● EXERCISE INSTRUCTIONS:
Give back the full set of entries that follows, exactly as written.

● RECORDS FOR PROCESSING:
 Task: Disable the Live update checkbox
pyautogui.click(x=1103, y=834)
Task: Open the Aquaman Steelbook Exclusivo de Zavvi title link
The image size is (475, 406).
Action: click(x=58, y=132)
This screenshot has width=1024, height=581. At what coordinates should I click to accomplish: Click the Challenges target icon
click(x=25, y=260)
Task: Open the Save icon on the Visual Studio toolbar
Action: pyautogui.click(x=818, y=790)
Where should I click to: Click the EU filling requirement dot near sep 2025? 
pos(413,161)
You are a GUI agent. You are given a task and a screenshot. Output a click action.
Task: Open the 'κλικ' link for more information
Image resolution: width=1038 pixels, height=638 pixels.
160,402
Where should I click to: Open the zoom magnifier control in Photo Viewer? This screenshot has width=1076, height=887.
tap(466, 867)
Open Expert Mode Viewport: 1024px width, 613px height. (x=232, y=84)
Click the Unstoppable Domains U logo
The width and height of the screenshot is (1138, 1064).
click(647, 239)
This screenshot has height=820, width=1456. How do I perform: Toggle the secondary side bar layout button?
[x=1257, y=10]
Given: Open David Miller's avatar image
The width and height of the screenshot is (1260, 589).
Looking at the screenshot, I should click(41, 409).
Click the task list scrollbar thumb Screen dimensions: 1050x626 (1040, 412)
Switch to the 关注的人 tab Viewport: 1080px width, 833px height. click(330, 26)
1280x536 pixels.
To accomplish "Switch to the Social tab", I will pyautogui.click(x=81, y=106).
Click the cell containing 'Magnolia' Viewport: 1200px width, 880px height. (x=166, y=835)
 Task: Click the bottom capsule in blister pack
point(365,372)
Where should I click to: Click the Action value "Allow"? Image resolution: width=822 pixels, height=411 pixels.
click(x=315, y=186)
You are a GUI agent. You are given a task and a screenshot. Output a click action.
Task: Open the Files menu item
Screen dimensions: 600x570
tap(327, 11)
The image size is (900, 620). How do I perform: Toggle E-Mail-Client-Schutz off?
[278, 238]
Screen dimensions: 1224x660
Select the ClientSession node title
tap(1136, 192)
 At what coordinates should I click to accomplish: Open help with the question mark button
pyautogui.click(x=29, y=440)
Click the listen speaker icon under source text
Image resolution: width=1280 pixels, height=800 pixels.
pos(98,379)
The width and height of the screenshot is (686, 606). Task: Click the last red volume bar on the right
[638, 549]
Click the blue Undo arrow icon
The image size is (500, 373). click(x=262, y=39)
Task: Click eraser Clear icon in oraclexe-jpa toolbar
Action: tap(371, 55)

● RESPONSE AREA:
 Task: Disable the Live update checkbox
pyautogui.click(x=1103, y=834)
Task: Open the Aquaman Steelbook Exclusivo de Zavvi title link
The image size is (475, 406).
Action: click(x=58, y=132)
This screenshot has width=1024, height=581. At what coordinates should I click to accomplish: Click the Challenges target icon
click(x=25, y=260)
Task: Open the Save icon on the Visual Studio toolbar
Action: pyautogui.click(x=818, y=790)
Where should I click to: Click the EU filling requirement dot near sep 2025? 
pos(413,161)
You are a GUI agent. You are given a task and a screenshot. Output a click action.
Task: Open the 'κλικ' link for more information
Image resolution: width=1038 pixels, height=638 pixels.
160,402
Where should I click to: Open the zoom magnifier control in Photo Viewer? This screenshot has width=1076, height=887.
tap(466, 867)
Open Expert Mode Viewport: 1024px width, 613px height. (x=232, y=84)
Click the Unstoppable Domains U logo
The width and height of the screenshot is (1138, 1064).
click(647, 239)
This screenshot has height=820, width=1456. How do I perform: Toggle the secondary side bar layout button?
[x=1257, y=10]
Given: Open David Miller's avatar image
The width and height of the screenshot is (1260, 589).
Looking at the screenshot, I should click(41, 409).
Click the task list scrollbar thumb Screen dimensions: 1050x626 (1040, 412)
Switch to the 关注的人 tab Viewport: 1080px width, 833px height. click(330, 26)
1280x536 pixels.
To accomplish "Switch to the Social tab", I will pyautogui.click(x=81, y=106).
Click the cell containing 'Magnolia' Viewport: 1200px width, 880px height. (x=166, y=835)
 Task: Click the bottom capsule in blister pack
point(365,372)
Where should I click to: Click the Action value "Allow"? Image resolution: width=822 pixels, height=411 pixels.
click(x=315, y=186)
You are a GUI agent. You are given a task and a screenshot. Output a click action.
Task: Open the Files menu item
Screen dimensions: 600x570
tap(327, 11)
The image size is (900, 620). How do I perform: Toggle E-Mail-Client-Schutz off?
[278, 238]
Screen dimensions: 1224x660
Select the ClientSession node title
tap(1136, 192)
 At what coordinates should I click to accomplish: Open help with the question mark button
pyautogui.click(x=29, y=440)
Click the listen speaker icon under source text
Image resolution: width=1280 pixels, height=800 pixels.
pos(98,379)
The width and height of the screenshot is (686, 606). Task: Click the last red volume bar on the right
[638, 549]
Click the blue Undo arrow icon
The image size is (500, 373). click(x=262, y=39)
Task: Click eraser Clear icon in oraclexe-jpa toolbar
Action: tap(371, 55)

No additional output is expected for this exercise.